6 Aralık 2017 Çarşamba Saat: 08:07
Değerli dostlar, zaman zaman mahallemizde bulunan küçük bakkalımızdan alış veriş yapmaktayım. Dostluğumuzun hatırı vardır. Patates, domates, biber ve birazda meyve aldım. Bakkalımız, özenle aldığı poşetlere aynı özeni göstererek istediklerimi tarttı ve bana verdi. Çok mutlu olduğunu hissettim. Açıkçası onun mutluluğunu sezinlemek beni de mutlu etti.
Günümüzde bakkal işletmek çok zor, büyük sermayelere teslim olan mahalle bakkallarımızı yaşatmak bizlerinde görevidir. Bakkalların işlevlerini sürdürmeleri için, mahalle halkının katkısı şarttır. Evet bazen üç beş kuruş fiyat farkı ile mallarını satmak mecburiyetinde kalıyorlar, ama yinede destek olmak şart. Ne yazık ki, bizler bu desteği yeterince veremiyoruz. Şehir içlerinde türeyen ve kazançlarını metropol şehirlere taşıyan, hatta vergilerini dahi ürünü sattığı yerde ödemeyen büyük alış veriş merkezlerine teslim olmuş durumdayız. Bakkallarımız, sakız, ekmek gibi küçük alış verişler yaparak ayakta durmaya gayret gösteriyorlar.

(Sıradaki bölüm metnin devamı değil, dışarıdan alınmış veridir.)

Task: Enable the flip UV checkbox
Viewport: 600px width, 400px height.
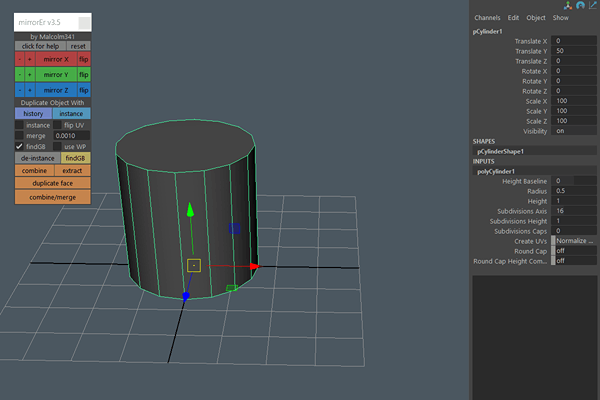Action: [57, 125]
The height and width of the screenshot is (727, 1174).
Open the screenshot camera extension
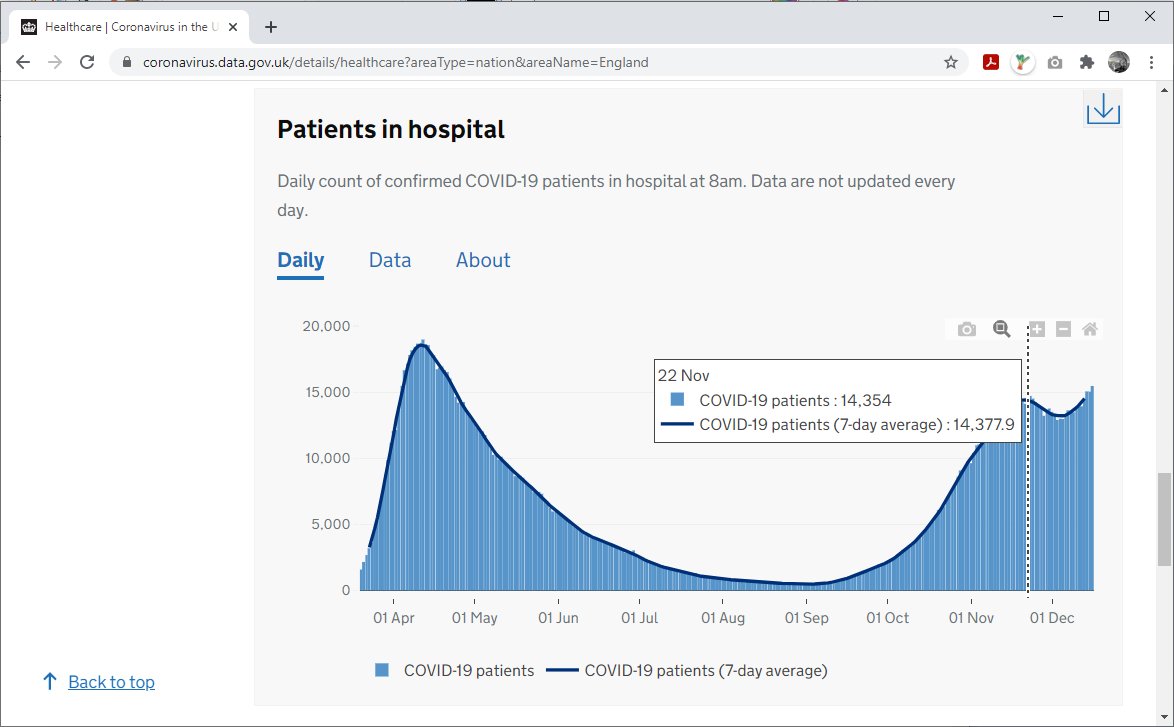coord(1054,61)
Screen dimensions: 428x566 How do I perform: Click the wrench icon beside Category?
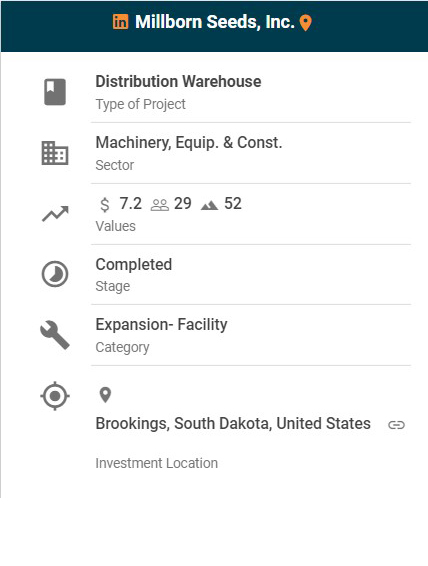[55, 335]
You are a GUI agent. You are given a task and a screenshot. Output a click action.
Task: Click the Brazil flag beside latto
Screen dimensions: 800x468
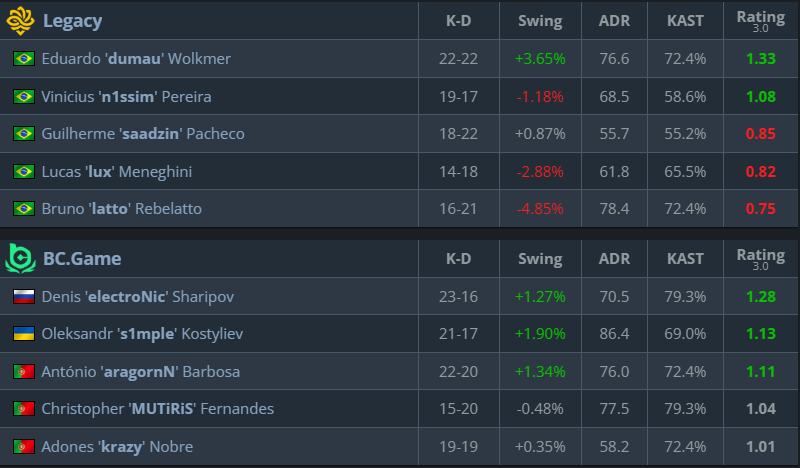(x=23, y=209)
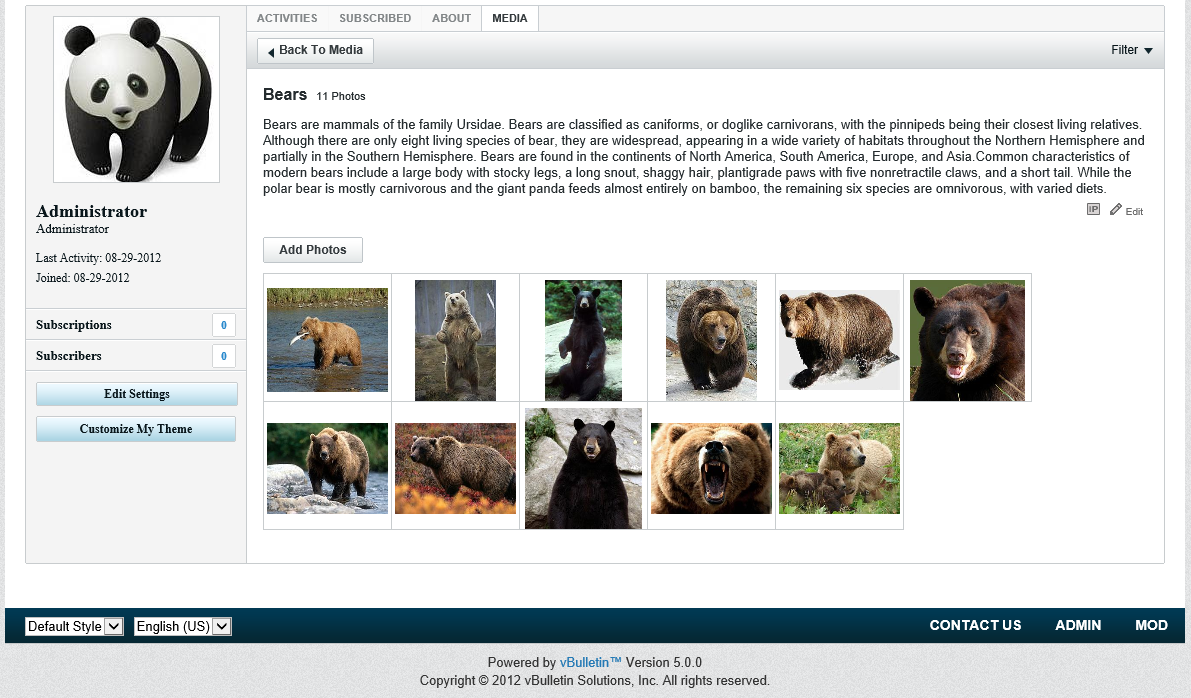Click the Back To Media button
Viewport: 1191px width, 698px height.
(x=315, y=51)

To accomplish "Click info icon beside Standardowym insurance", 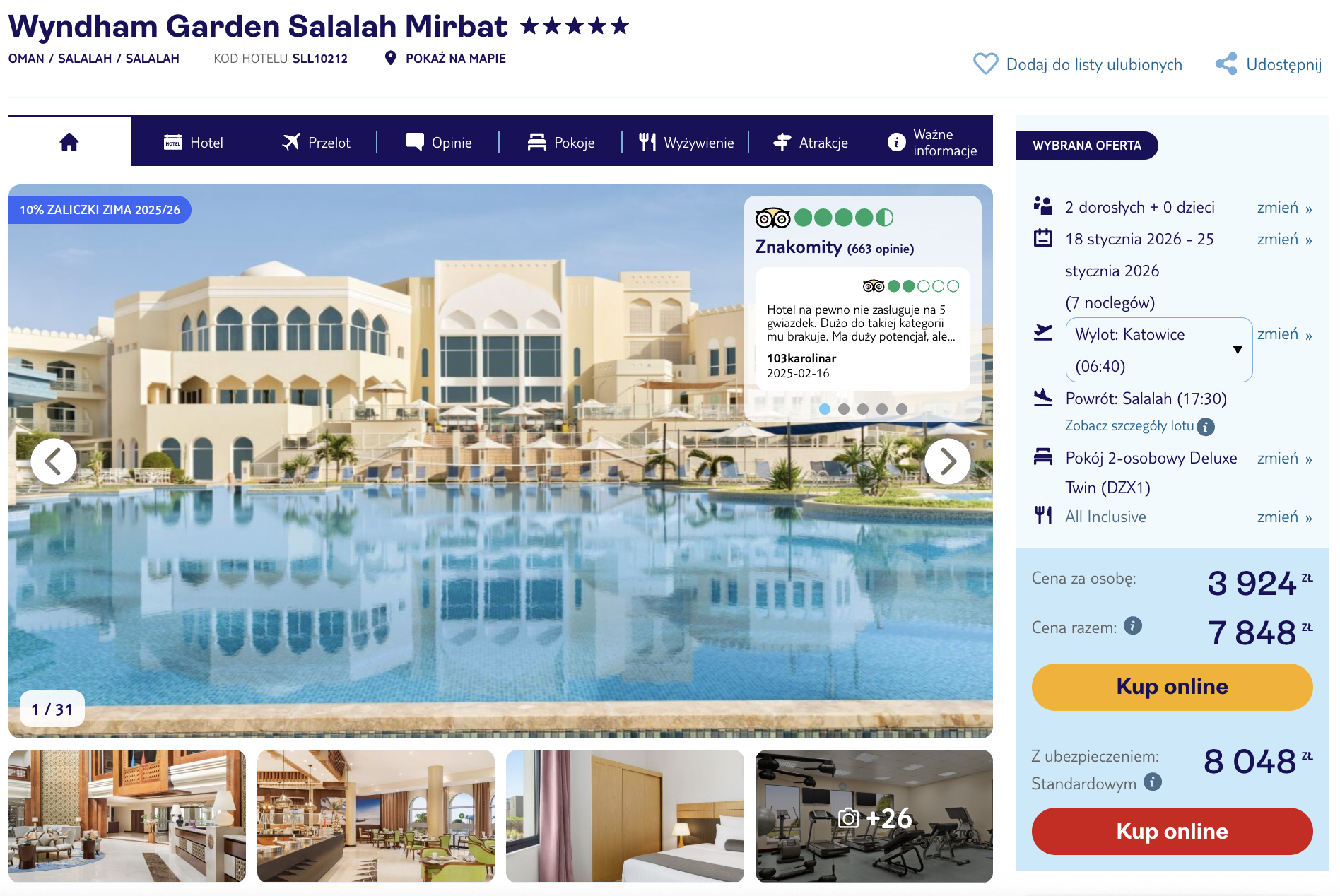I will point(1153,782).
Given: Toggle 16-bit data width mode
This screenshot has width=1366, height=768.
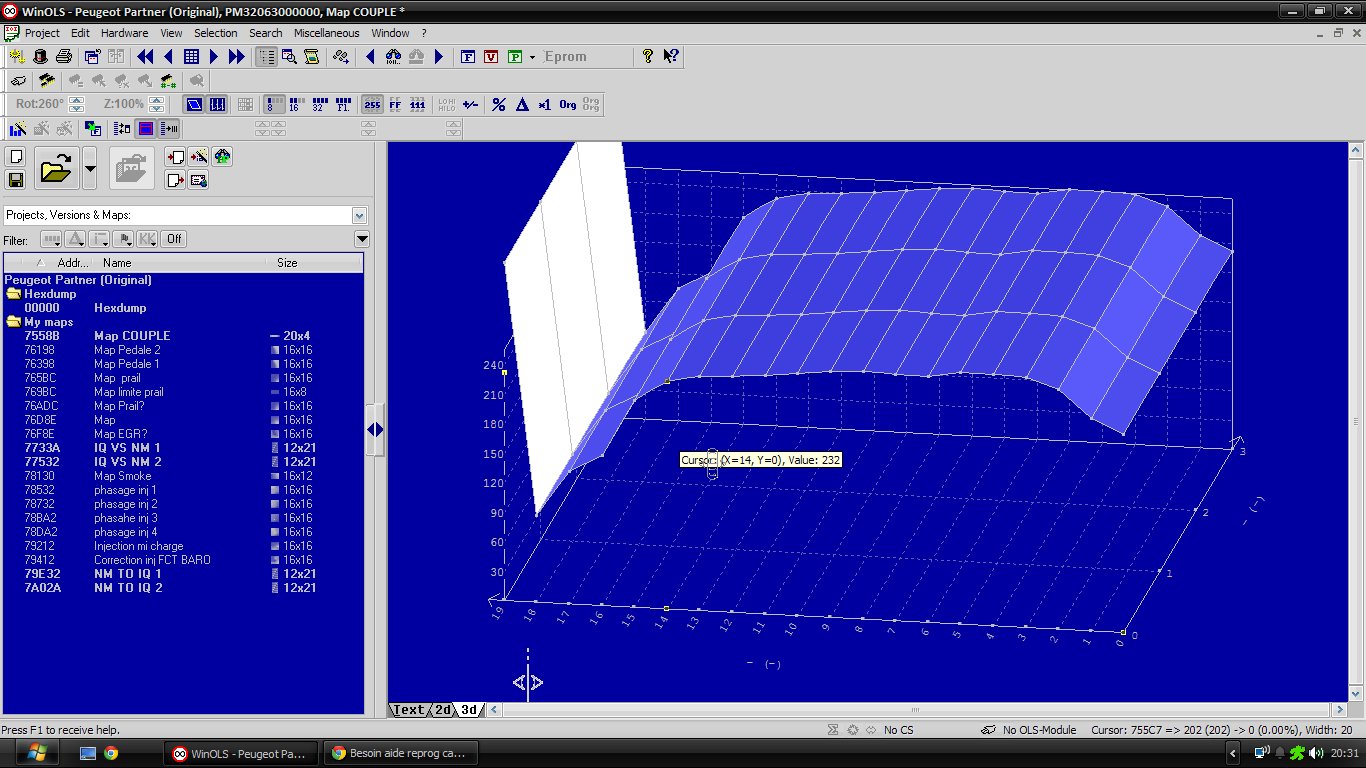Looking at the screenshot, I should point(296,105).
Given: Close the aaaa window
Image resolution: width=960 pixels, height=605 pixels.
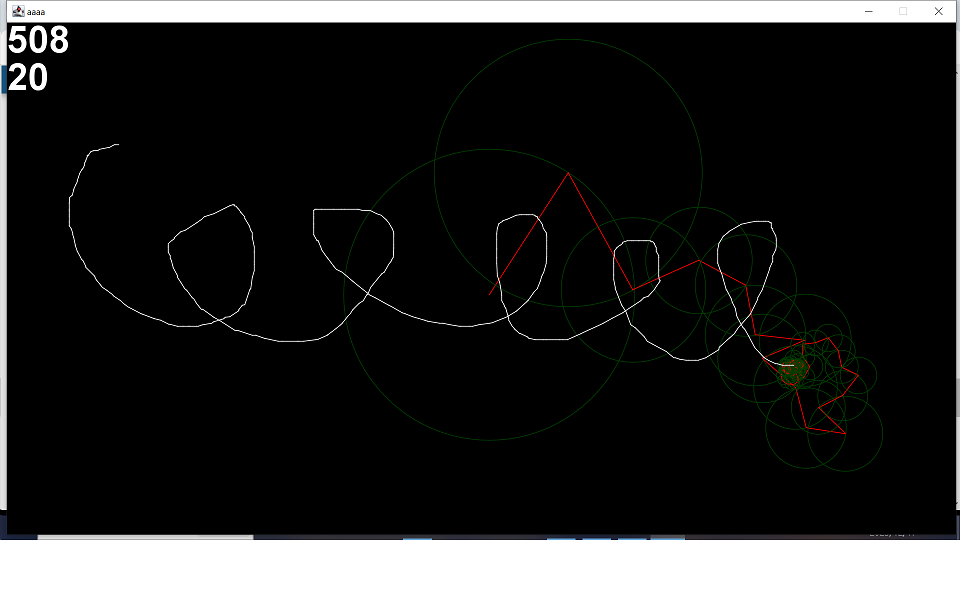Looking at the screenshot, I should 938,11.
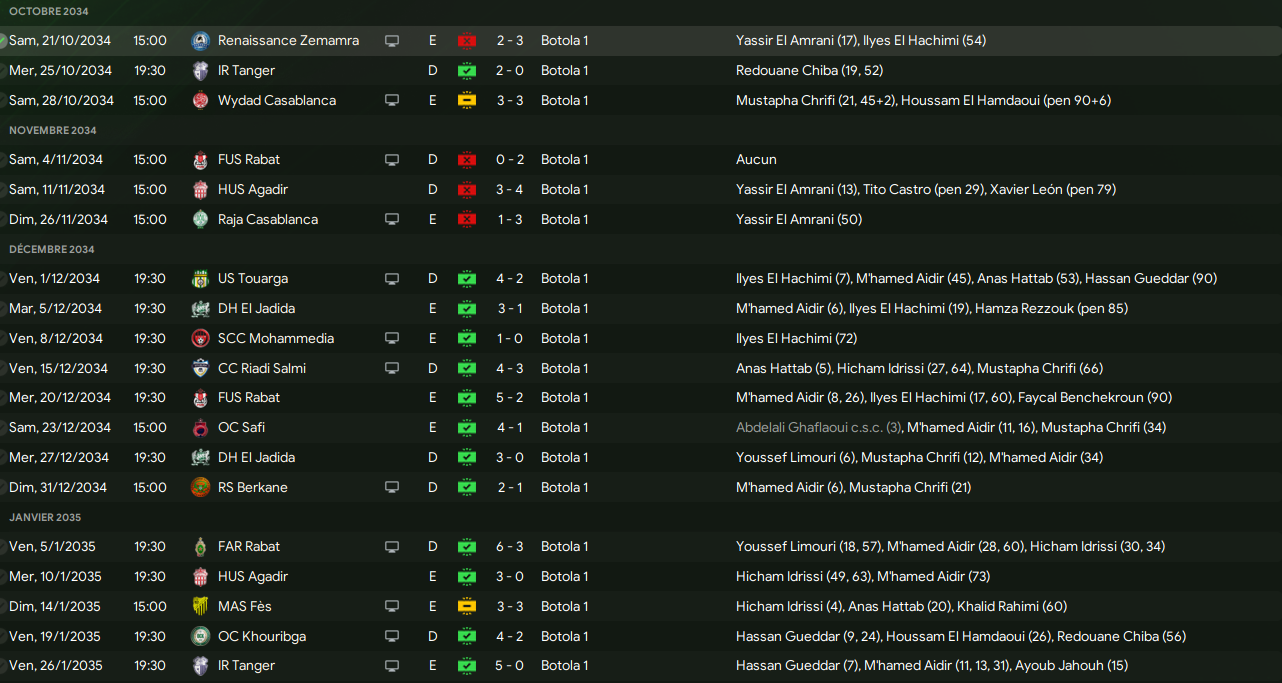Click the red loss icon on Renaissance Zemamra row
The height and width of the screenshot is (683, 1282).
(x=466, y=41)
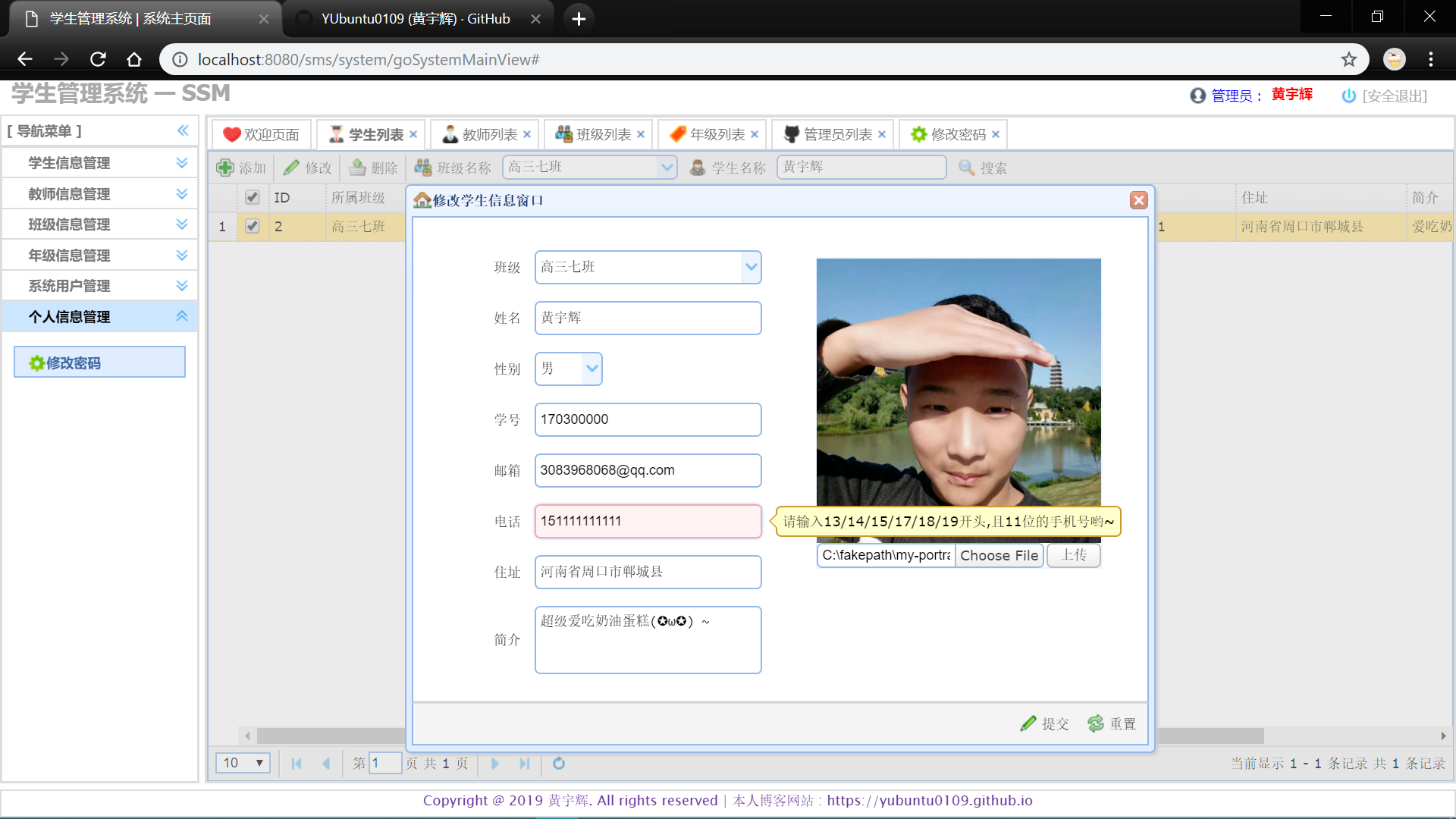Uncheck the row 2 student checkbox
The width and height of the screenshot is (1456, 819).
click(x=253, y=226)
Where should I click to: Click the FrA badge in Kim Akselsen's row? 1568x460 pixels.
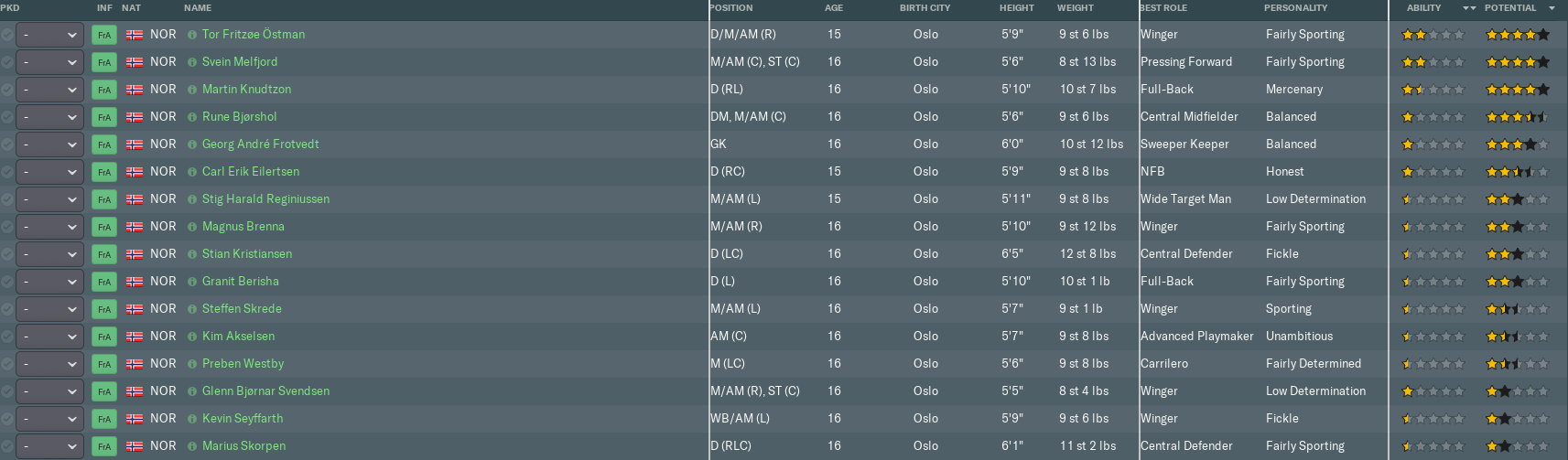pos(103,337)
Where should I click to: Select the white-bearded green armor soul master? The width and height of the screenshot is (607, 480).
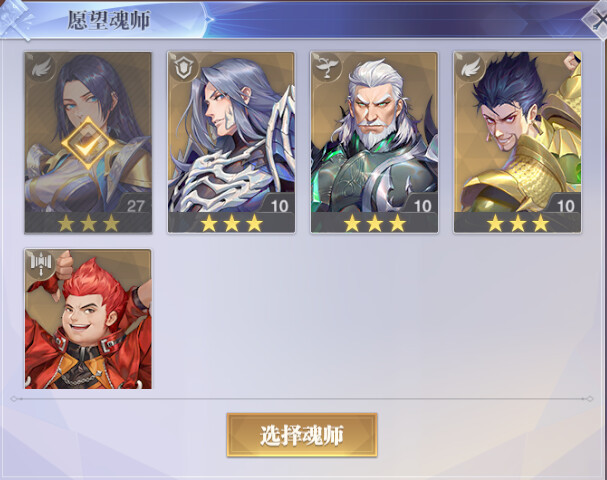[374, 142]
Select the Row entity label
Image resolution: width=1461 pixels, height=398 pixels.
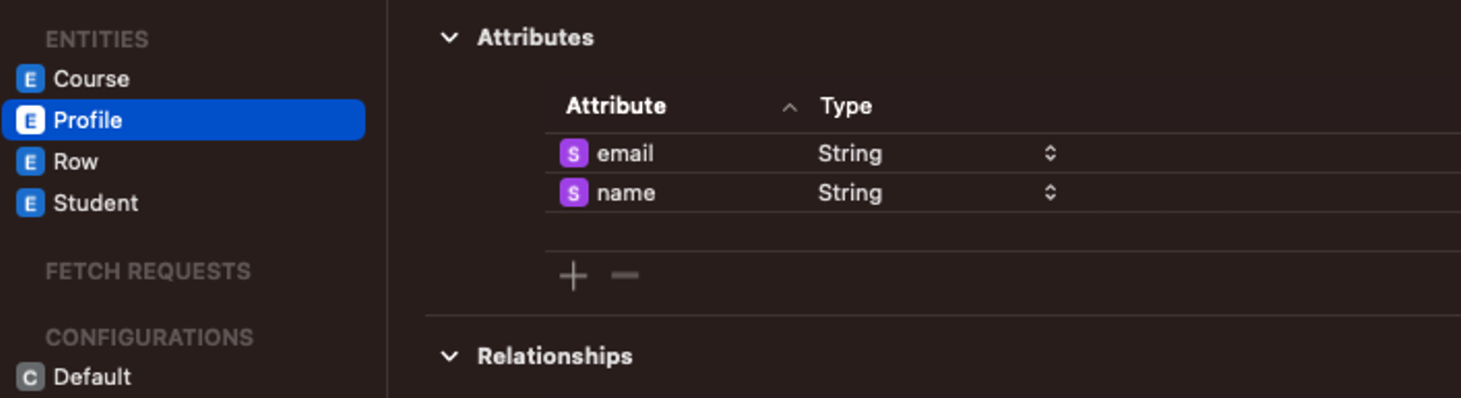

Bazen anılarla yaşıyoruz, geçmişimizi sorguluyoruz ama, geçmişin izlerini silmek için de elimizden geleni ardına koymuyoruz. Nice sanatkarlarımız otomasyon ürünler nedeni ile işlerini kaybetmediler mi? Bu kayboluşların ardında biz tüketicilerin hiç mi suçu yok.
sokak arasında yaşlı bir kadın veya erkek, önün de 3-5 lahana veya marul var. Bir zahmet yüzümüzü dönüpte bakmıyoruz bile. Almaya kalksak bile pazarlığın başına oturuyoruz.
Yapmayın dostlar, İnsanlarımıza destek verelim.
Mahalle kasaplarını unutmayalım,
Kaybolup giden, Geçmişte elli, yüz gram olarak aldığımız zeytinlerin ve peynirlerin hatta bakkalların alacak defterlerinin hatırına mahalle bakkallarımıza kıymayın.
Sebzesini, meyvesini sütünü, yoğurdunu 3-5 kuruş kazanmak adına pazara çıkaran köylümüze yüz çevirmeyin.
Mahalle berberimiz de tıraş olun,
Terzisine uğrayın,
Siz can pare dostlarımı biraz sağ duyuya davet ediyorum.